(Screenshot grounding data)
□ □ □ □

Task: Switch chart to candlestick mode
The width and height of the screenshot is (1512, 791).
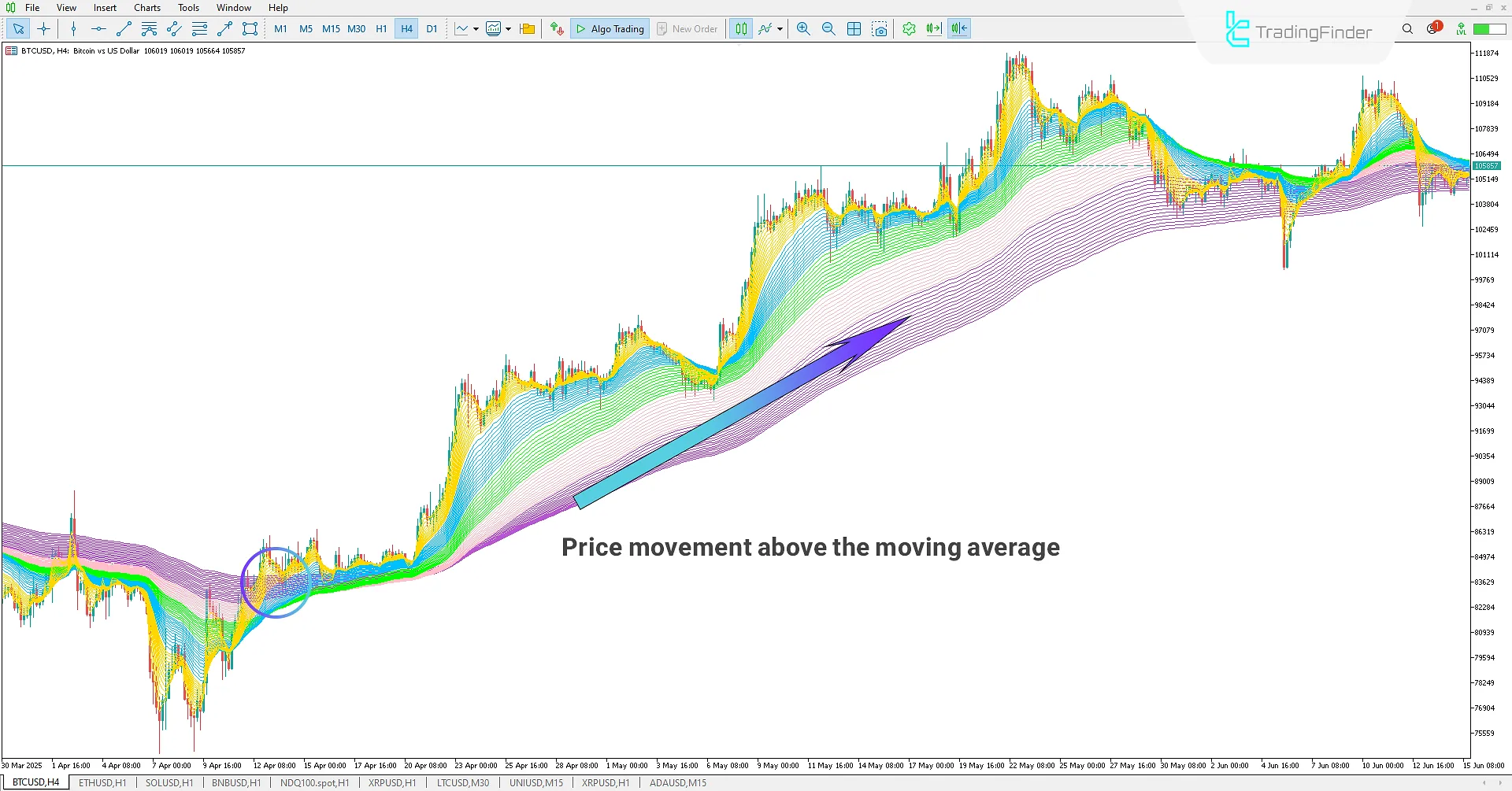Action: pos(740,28)
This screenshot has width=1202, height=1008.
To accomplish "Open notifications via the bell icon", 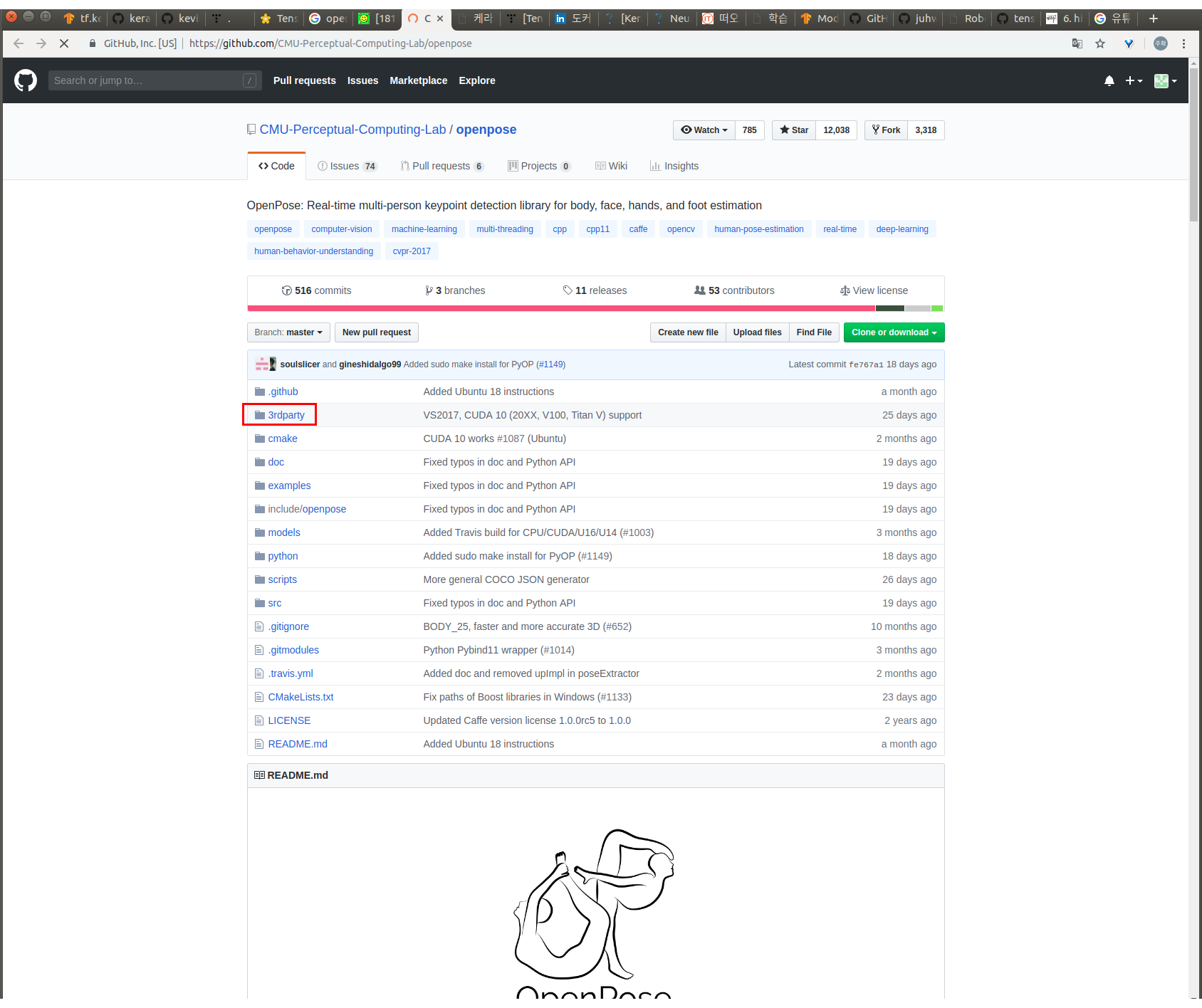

□ □ □ □

Your answer must be the full set of entries, set down exactly and without pictures.

ANSWER SECTION:
Task: Switch chart to candlestick mode
The width and height of the screenshot is (1512, 791).
Action: pos(740,28)
This screenshot has width=1202, height=1008.
To accomplish "Open notifications via the bell icon", 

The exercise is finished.